◆ DIRECTION
Can you rewrite the entries from the line with "Select Invitations in the Security section" to the line with "tap(51, 576)" as a Markdown table with a Row column for the row number and a Text column for the line, omitting blank lines and any pictures?

◆ ENTRIES SUPPLIED
-- Start --

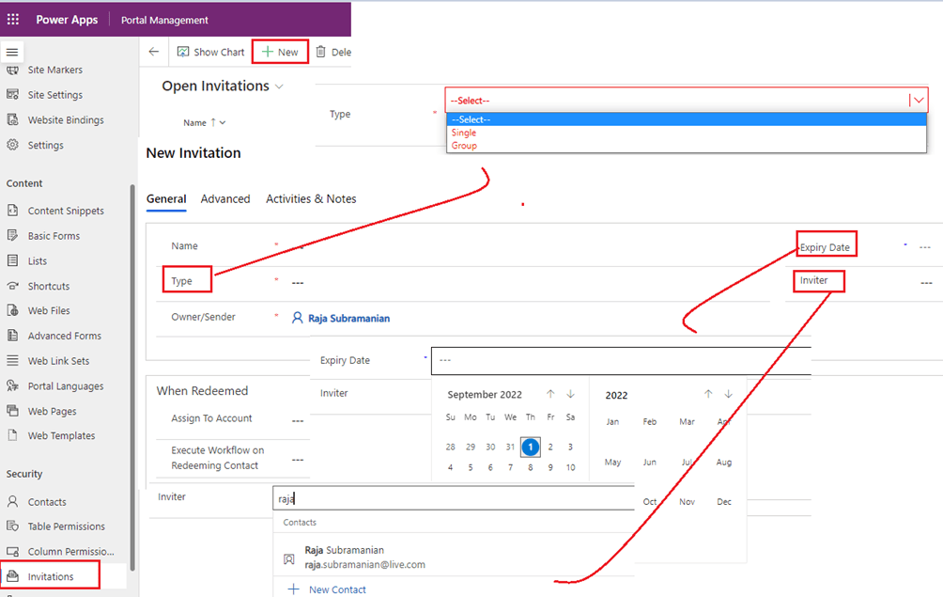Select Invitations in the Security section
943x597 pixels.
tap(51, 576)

-- End --
-- Start --

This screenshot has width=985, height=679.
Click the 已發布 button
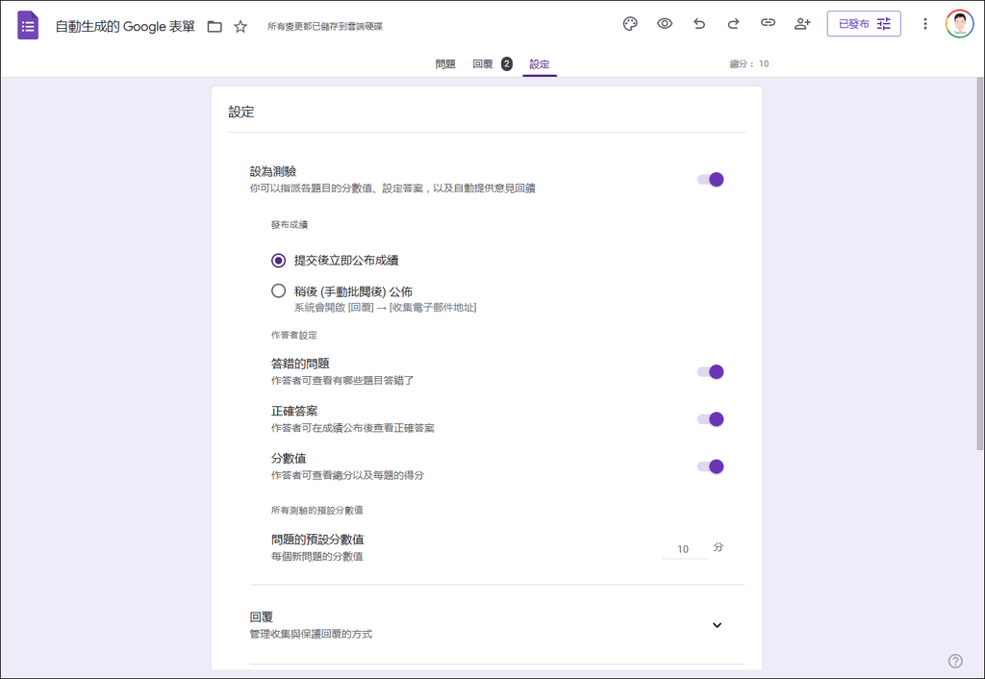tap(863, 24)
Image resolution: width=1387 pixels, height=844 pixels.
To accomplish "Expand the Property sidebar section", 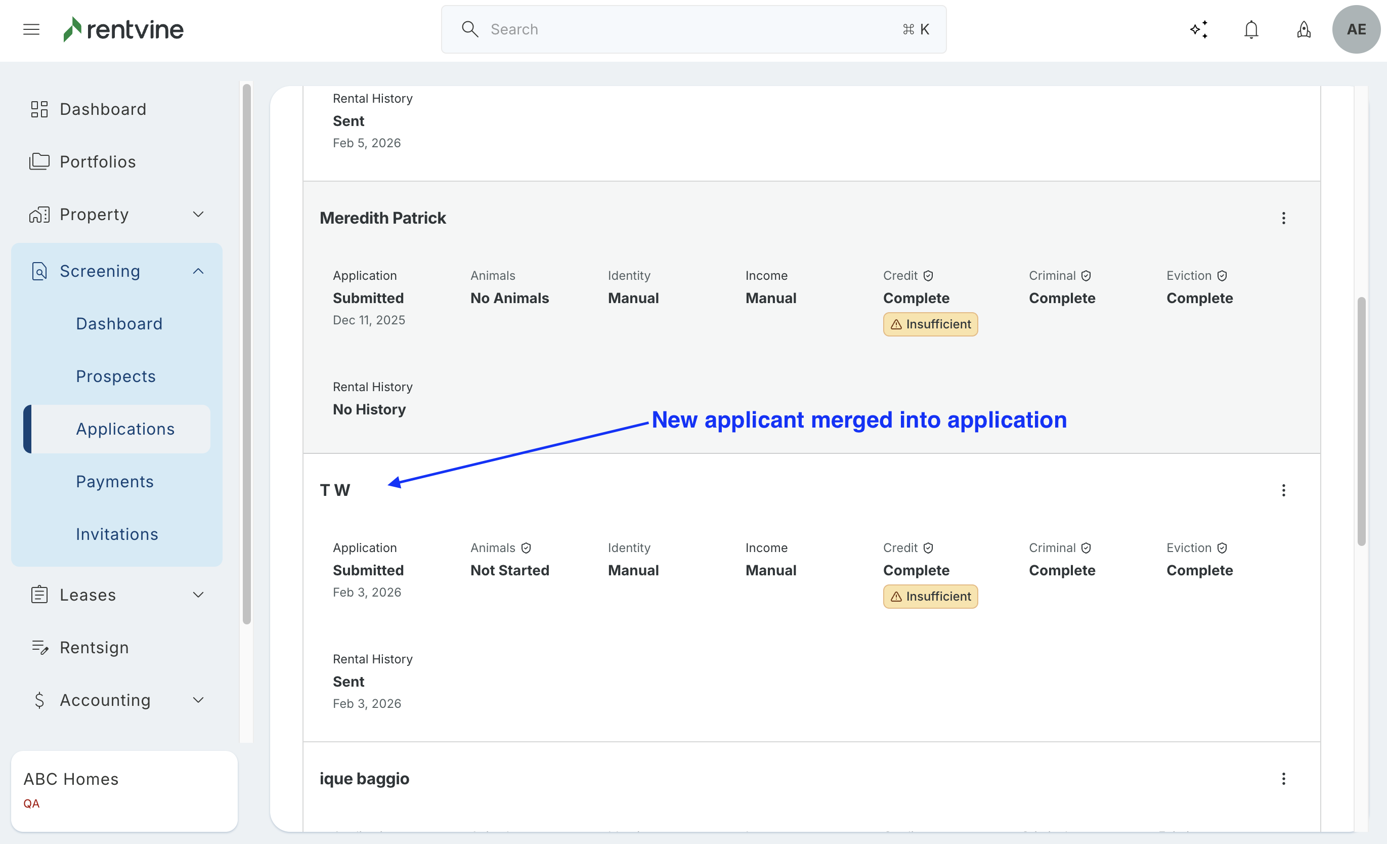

-- End --

◆ SOLUTION BELOW
| Row | Text |
|---|---|
| 1 | Select Invitations in the Security section |
| 2 | 943x597 pixels. |
| 3 | tap(51, 576) |